Confirm your policy also has instructions on expectations for employees during an emergency. For example, does your business require staff at all times? If so, consider stating that business does not close for inclement weather and that employees must use their own judgment on traveling to their work location. Allow paid time off when available and clearly outline how that request can be processed.

List important phone numbers and back-up contacts to report employee whereabouts during emergencies. Include how to access your systems, if that is permitted.

Finally, policies are only good if they can be followed.

  • Remind employees to print the preparedness policy and keep it at their home location in case access to power or the Internet is down.
  • Print hard copies at the property and post them in common areas.
  • Distribute prior to upcoming events when possible and circulate before winter and storm season annually.

Safety – Employee Safety is Paramount

Employee safety is critical to dealing with emergencies. Employees are trained to assist tenants and take care of the property; they take this seriously. Give reminders on what is expected from them in emergency situations to help keep everyone on task to what they are trained to do. Emphasize that their safety is your first priority.

Follow protocols administered from local law enforcement. If employees are permitted to shelter in place, remind them that they are there to assist but should never conduct work where they feel they could be in danger. Examples would be, wading through standing water, using equipment such as saws, forklifts or ladders when they are not trained or permitted, or working extended hours without breaks. Heroic behavior can be unsafe and will likely cause additional emergency situations that can take first responders away from their posts. Taking precaution can help lead to fewer injuries and Worker’s Compensation claims to deal with in the aftermath.
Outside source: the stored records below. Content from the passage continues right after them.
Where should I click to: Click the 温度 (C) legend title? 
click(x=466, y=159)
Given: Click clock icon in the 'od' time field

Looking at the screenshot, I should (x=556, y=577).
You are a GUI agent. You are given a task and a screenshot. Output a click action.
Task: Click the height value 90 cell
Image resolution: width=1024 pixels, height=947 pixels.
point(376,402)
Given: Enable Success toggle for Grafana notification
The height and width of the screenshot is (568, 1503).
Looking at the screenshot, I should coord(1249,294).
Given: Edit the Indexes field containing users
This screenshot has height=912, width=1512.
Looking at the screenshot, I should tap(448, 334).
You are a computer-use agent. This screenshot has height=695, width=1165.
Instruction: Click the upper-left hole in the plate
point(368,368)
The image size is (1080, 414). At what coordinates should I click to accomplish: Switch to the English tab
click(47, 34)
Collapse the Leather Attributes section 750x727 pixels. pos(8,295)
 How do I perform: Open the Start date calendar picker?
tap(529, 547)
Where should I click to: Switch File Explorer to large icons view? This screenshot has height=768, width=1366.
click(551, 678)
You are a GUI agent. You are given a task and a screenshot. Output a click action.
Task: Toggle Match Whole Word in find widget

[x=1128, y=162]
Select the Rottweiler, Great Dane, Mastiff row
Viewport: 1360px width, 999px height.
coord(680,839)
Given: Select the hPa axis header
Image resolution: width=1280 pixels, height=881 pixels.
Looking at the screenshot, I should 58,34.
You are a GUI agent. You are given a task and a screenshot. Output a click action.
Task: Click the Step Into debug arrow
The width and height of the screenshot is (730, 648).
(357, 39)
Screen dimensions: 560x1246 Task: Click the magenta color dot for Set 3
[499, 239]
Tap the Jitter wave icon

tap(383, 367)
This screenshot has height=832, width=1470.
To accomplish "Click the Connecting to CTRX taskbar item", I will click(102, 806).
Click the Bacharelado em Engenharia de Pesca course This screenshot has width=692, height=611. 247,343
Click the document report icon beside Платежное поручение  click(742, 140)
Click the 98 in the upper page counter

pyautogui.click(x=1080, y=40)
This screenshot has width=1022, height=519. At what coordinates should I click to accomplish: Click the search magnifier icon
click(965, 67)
Pay – Stay Compliant, Be Compassionate

The Department of Labor clearly outlines that all hours worked must be paid. If you allow employees to work around-the-clock during emergencies, be prepared to pay them for that.

Outline how hours should be recorded in the event employees do not have access to electricity or the Internet and be flexible with the process.

Clearly outline expectations.

Employees who live at the community are most likely to stay and work extended hours. If you want to prohibit work, make that clear and what hours they are allowed to work. That is easier said than done. Many people rise to the circumstance and do extraordinary work during times of emergency, just be clear that all time worked must be paid.

You are allowed to outline approved work schedules and prohibit working off the clock. Employees who remain on property should be off the clock, and out of uniform, unless scheduled.

Getting Back to Business

The United States has seen its fair share of natural disasters this year and there is no sign that they are ending soon. The key to a smoother recovery is to be proactive with emergency preparedness planning. Once the storm clears and it’s back to business, consult with your HR professional to ensure you’re in compliance with the Fair Labor Standards Act (FLSA), Occupational Safety and Health Administration (OSHA) standards, and Workers’ Compensation injury reporting.